COVID-19 survivor released from local hospital after brush with death
Domingo Montalbo was released Wednesday from the Baylor Scott & White Continuing Care facility in Temple after spending 40 days in the hospital with complications from the new coronavirus.
Dozens of family members, friends, and residents gathered outside the facility to surprise Montalbo when he left, but Montalbo surprised them all when he came out of the doors walking on his own.
His wife, Lori Montalbo, said she was most looking forward to getting to hug and kiss him when he came out, which is exactly what she did.
Lori says when she dropped him off at Baylor Scott & White Medical Center at the beginning of April, she didn't know when she'd see him again.
"You just have to drop them off and all we saw was him in a wheelchair in his purple shirt leave the tent and go someplace else, I started yelling 'where are you taking my husband,'" she said.
Montalbo was almost immediately put on a ventilator, and stayed on it for 38 of the 40 days he was hospitalized.
"On day five they said Domingo would not survive. They called us and said we don't think your husband is going to make it to day six," Lori said.
She says hospital staff members arranged to buy him a phone charger so she could call him and he could hear her voice because COVID-19 restrictions kept all visitors out of the hospital.
"I just kept telling him ‘Domingo we love you, your family is still here and we are here praying. So is your church, so is your community, we are here, fight for us.
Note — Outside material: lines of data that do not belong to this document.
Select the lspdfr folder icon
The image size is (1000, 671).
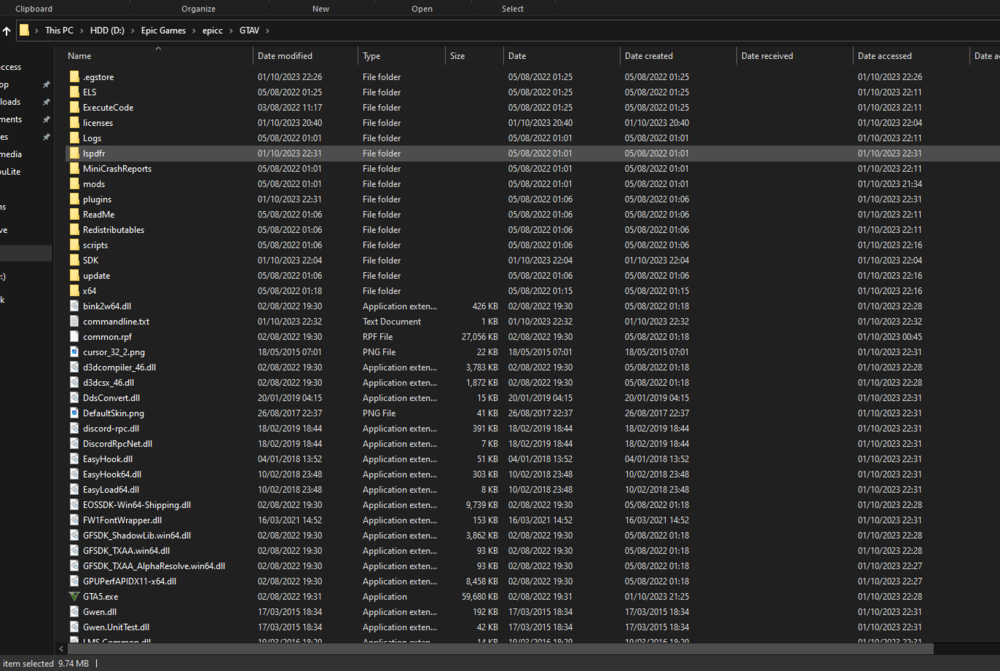click(77, 153)
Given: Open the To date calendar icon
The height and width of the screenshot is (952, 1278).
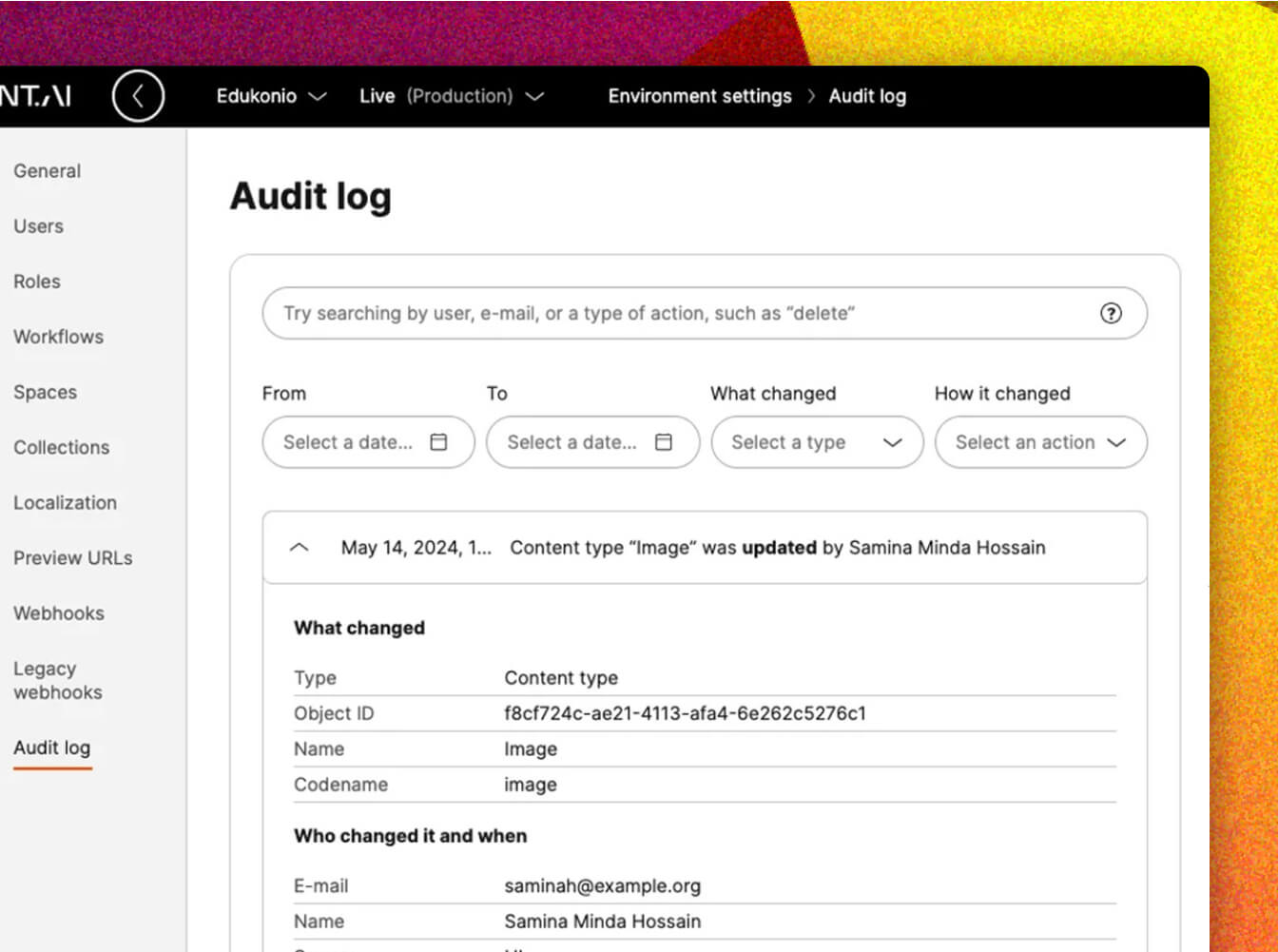Looking at the screenshot, I should [664, 442].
Just keep fighting for us,’" she recalled Wednesday.
Montalbo continued to fight, and was later transferred to the continuing care facility, where Lori and the couple’s four children waited in the parking lot for his arrival.
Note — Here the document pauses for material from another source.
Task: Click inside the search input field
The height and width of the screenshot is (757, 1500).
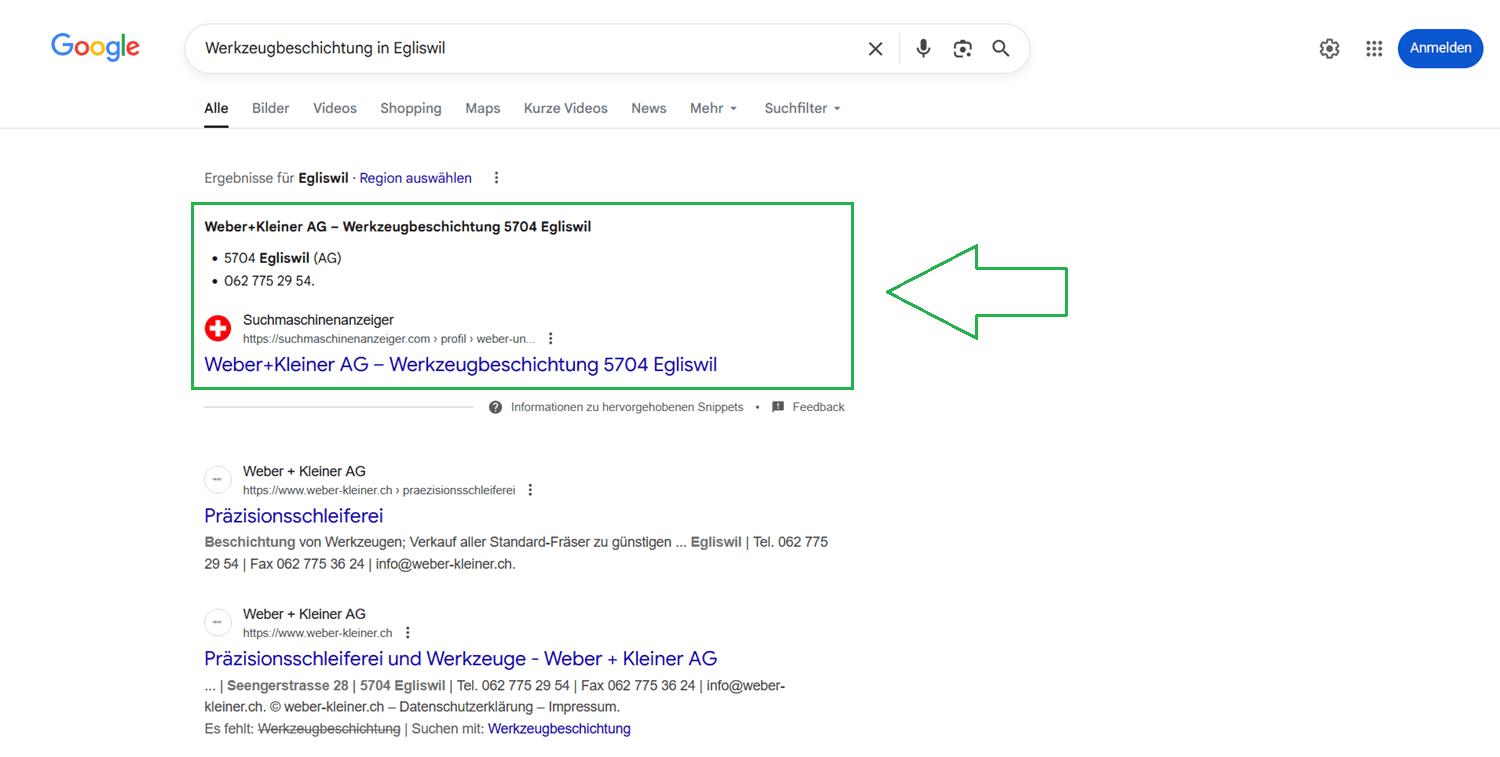Action: coord(520,49)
"We came with a sign that said 'we love you Domingo' and the ambulance came up and we just saw these yellow socks come out and we yelled 'that’s him that’s him,' but all he could do was wave with a few fingers."
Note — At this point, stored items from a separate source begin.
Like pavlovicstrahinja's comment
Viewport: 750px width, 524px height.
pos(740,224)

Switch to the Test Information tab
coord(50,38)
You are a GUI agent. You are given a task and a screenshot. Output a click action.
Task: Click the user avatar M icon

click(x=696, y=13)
Montalbo was put in a room on the first floor, so the family was able to visit from outside his window.
"We've come now every day to the window and seen him from in a bed to where he barely knew what was going on to now fully dressed shaved he got a haircut," Lori said.
She says her family has seen every version of the coronavirus as it made its way through her family.
Her husband had the worst case, but her oldest son developed pneumonia after his diagnosis and she says she and her daughter had mild symptoms while her youngest son was an asymptomatic carrier.
Montalbo is on city council in Little River-Academy, his wife works at the school there and they are members of Temple First Church of the Nazarene.
The city, the school district and the church were all represented Wednesday as he left the facility, and his family says it was the thoughts and prayers of those friends that got Montalbo through the ordeal.